Fix the root cause. Check the Product class and you'll likely find mutable properties:
// Before (UNSTABLE)
data class Product(var name: String, var price: Double)
// After (STABLE)
data class Product(val name: String, val price: Double)
Verify the fix by running the app again. The logs now show stable parameters:
D/Recomposition: [Recomposition #3] ProductCard (tag: product-card)
D/Recomposition: ├─ product: Product stable (Product@abc)
D/Recomposition: └─ onClick: () -> Unit stable (Function@xyz)

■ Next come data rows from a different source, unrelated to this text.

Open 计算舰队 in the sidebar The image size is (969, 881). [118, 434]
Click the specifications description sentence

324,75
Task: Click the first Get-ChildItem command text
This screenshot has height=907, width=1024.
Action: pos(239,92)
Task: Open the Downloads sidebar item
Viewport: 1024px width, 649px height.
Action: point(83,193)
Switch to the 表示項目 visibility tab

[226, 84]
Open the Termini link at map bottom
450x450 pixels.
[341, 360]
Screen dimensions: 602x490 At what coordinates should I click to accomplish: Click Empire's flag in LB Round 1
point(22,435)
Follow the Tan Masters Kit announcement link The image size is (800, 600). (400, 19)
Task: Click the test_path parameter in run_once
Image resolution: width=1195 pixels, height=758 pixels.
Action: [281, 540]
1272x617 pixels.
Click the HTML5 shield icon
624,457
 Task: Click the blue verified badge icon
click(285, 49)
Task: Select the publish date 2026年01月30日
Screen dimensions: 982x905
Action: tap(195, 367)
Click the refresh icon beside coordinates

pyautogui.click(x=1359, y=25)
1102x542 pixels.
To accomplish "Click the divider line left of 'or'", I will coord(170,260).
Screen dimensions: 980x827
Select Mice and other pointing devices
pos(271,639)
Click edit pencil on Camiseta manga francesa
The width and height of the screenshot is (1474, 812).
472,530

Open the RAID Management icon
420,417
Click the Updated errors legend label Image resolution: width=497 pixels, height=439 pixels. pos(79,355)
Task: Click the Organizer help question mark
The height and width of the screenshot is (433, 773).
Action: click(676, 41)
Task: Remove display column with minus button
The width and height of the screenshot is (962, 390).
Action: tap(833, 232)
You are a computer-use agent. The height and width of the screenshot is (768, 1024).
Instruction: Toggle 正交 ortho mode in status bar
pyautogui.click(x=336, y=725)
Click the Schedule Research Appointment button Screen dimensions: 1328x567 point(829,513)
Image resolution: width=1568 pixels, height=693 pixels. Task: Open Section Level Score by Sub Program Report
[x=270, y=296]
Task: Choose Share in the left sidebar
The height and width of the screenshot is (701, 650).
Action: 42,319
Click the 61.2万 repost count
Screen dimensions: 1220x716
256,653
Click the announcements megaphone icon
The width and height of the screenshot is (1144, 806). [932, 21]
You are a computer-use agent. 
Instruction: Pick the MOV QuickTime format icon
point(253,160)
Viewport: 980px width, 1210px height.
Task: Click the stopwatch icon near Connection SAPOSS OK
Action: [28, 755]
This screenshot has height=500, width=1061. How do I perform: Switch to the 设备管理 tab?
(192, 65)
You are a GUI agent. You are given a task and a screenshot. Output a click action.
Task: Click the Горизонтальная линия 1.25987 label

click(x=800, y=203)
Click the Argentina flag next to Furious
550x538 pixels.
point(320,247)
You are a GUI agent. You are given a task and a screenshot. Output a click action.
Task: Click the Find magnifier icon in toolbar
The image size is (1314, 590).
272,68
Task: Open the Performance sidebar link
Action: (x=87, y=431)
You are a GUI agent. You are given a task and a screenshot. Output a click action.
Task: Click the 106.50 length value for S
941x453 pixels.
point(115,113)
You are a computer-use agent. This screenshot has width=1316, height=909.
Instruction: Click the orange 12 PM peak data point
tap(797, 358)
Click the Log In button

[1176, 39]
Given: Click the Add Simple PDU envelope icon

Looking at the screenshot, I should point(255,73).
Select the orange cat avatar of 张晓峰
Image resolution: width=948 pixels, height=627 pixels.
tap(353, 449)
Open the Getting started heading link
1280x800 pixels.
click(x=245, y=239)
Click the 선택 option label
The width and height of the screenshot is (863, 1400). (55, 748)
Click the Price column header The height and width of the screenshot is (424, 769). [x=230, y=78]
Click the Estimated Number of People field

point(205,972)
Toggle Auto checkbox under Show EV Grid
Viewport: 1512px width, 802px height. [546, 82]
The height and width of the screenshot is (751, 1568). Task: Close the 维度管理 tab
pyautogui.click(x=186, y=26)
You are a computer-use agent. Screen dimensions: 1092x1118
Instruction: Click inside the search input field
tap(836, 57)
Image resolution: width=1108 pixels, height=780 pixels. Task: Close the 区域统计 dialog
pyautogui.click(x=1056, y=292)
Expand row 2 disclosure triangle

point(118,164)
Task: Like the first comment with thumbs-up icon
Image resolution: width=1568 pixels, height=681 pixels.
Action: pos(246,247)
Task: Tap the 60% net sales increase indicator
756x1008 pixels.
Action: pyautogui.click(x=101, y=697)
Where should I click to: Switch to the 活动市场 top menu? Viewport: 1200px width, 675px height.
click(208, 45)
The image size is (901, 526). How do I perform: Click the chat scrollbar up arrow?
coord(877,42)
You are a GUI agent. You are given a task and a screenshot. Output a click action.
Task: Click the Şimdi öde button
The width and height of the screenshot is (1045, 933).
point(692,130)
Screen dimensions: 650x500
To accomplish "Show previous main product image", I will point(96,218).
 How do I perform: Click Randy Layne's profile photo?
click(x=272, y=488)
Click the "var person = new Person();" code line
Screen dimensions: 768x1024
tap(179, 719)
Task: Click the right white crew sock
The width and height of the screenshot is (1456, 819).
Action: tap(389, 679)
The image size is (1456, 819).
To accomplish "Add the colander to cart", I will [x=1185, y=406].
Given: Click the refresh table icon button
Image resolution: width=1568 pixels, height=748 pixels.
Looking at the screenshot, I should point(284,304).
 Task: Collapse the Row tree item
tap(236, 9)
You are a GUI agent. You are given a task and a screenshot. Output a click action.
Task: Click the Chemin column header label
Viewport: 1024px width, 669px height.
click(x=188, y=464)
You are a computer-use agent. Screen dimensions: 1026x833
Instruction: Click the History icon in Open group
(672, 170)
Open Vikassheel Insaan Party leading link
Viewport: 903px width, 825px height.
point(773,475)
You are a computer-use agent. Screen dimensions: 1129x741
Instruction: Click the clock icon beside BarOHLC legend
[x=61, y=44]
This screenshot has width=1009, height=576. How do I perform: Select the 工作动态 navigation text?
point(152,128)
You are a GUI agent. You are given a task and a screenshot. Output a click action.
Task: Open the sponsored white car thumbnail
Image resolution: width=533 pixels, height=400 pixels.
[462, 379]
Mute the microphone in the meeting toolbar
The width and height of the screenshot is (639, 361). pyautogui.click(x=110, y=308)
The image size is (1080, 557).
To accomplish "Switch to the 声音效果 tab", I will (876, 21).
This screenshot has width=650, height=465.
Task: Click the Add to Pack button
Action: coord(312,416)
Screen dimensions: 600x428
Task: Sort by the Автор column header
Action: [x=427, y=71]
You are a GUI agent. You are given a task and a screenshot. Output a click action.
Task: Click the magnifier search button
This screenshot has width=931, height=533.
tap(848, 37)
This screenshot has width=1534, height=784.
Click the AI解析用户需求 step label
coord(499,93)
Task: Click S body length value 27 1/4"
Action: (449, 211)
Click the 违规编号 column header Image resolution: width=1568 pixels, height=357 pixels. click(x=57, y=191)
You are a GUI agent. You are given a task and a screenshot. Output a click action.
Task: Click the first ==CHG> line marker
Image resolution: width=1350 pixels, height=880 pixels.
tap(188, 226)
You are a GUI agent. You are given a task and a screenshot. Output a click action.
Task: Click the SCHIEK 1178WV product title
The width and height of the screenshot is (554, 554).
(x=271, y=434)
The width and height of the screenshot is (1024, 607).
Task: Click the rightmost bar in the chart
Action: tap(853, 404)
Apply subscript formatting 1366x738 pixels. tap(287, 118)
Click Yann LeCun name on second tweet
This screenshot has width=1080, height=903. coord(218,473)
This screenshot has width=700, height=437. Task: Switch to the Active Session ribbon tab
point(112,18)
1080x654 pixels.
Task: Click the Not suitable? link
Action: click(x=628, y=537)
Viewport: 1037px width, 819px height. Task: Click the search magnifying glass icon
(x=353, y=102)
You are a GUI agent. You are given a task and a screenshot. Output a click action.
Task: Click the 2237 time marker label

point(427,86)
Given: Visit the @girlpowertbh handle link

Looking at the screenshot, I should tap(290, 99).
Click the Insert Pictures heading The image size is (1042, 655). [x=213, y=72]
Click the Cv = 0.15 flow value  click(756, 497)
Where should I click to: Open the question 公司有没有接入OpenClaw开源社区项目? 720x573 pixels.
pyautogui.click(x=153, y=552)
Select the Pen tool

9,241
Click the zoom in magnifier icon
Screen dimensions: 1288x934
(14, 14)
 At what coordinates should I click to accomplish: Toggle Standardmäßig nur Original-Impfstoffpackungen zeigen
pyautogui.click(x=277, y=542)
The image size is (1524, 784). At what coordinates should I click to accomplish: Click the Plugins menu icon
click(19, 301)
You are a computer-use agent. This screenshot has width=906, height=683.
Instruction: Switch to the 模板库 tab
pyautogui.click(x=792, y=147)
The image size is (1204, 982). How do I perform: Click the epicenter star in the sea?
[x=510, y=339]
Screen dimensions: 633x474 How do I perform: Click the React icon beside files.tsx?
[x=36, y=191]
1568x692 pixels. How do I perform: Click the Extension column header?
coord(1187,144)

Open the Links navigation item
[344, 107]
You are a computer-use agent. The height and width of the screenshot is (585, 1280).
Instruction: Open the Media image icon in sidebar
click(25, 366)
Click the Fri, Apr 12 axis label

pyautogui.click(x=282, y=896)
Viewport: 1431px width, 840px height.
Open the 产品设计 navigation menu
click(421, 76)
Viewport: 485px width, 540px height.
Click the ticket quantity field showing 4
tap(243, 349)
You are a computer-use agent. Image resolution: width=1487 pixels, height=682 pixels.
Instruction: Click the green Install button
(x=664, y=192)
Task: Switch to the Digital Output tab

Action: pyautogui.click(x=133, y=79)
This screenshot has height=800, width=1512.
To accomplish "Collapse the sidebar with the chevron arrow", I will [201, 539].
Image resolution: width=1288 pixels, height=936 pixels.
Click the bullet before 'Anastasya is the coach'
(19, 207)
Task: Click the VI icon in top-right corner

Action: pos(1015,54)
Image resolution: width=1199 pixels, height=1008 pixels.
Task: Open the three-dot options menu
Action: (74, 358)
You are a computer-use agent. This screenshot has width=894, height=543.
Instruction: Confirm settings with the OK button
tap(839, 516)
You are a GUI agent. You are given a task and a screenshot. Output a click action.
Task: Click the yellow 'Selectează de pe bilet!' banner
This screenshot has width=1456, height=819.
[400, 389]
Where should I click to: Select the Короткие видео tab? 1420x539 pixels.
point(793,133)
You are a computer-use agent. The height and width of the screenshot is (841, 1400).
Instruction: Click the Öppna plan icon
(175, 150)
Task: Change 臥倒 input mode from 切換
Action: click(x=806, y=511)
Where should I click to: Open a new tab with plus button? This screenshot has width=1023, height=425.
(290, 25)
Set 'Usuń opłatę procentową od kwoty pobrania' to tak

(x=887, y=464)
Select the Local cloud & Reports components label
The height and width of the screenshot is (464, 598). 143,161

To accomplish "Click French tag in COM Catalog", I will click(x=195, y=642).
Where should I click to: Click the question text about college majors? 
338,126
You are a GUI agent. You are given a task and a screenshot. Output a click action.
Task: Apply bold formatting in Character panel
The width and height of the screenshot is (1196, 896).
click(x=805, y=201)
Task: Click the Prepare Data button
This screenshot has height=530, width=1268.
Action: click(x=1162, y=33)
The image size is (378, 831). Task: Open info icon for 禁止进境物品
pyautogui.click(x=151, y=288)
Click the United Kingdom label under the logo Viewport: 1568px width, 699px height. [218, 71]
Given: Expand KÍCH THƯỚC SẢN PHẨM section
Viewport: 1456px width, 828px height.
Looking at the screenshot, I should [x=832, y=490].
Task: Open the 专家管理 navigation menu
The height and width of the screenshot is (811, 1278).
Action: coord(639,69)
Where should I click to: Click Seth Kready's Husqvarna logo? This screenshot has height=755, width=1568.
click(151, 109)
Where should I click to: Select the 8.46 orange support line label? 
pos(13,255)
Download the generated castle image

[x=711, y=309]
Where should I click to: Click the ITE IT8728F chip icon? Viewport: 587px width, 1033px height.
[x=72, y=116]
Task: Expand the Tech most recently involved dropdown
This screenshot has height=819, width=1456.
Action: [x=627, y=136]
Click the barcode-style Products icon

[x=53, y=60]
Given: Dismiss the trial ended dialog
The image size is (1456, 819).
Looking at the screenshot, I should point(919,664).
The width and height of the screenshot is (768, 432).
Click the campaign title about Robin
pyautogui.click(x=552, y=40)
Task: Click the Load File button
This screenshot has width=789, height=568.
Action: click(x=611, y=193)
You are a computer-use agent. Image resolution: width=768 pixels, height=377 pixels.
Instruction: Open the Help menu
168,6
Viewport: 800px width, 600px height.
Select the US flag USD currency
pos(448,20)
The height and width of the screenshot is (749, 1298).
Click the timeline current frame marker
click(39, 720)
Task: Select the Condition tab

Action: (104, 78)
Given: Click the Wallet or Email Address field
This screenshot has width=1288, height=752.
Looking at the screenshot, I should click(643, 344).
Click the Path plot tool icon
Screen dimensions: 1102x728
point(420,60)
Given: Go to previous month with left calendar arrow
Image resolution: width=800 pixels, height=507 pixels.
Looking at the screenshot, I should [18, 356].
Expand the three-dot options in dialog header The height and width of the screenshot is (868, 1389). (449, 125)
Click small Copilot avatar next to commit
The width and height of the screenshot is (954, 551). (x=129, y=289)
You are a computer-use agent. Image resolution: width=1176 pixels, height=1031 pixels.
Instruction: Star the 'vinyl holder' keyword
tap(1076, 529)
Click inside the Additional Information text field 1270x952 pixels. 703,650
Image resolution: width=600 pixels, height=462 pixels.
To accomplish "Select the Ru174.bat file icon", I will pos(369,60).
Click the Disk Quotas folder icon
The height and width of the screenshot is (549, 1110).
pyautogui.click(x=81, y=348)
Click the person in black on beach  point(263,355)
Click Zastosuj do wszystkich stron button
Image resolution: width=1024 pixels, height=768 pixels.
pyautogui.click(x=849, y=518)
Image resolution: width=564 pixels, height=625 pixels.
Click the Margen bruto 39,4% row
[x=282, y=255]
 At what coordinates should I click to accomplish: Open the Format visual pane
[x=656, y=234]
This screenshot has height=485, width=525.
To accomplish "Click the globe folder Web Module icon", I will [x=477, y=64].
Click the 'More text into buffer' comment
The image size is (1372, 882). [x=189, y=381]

The ProductCard is now skippable. During scrolling, Compose will skip recomposing cards whose product and onClick values haven't changed, resulting in noticeably smoother performance.
Best Practices¶
Be selective about which composables you track. Adding @TraceRecomposition to every composable creates log noise that makes it harder to find real issues. Focus on composables you suspect have performance problems: list items, complex screens with many parameters, and composables at the boundary between state management and UI.
Use meaningful tags that reflect your app's feature structure. Tags like "auth-flow", "checkout-item", and "feed-card" are immediately understandable when scanning logs, while generic tags like "card1" or "screen" provide no useful context.
Set appropriate thresholds based on the composable's expected behavior. A threshold of 3 works for most cases, filtering out initial layout. For composables in scrolling lists or animated screens where frequent recomposition is normal, use 10 or higher so you only see truly excessive recomposition events.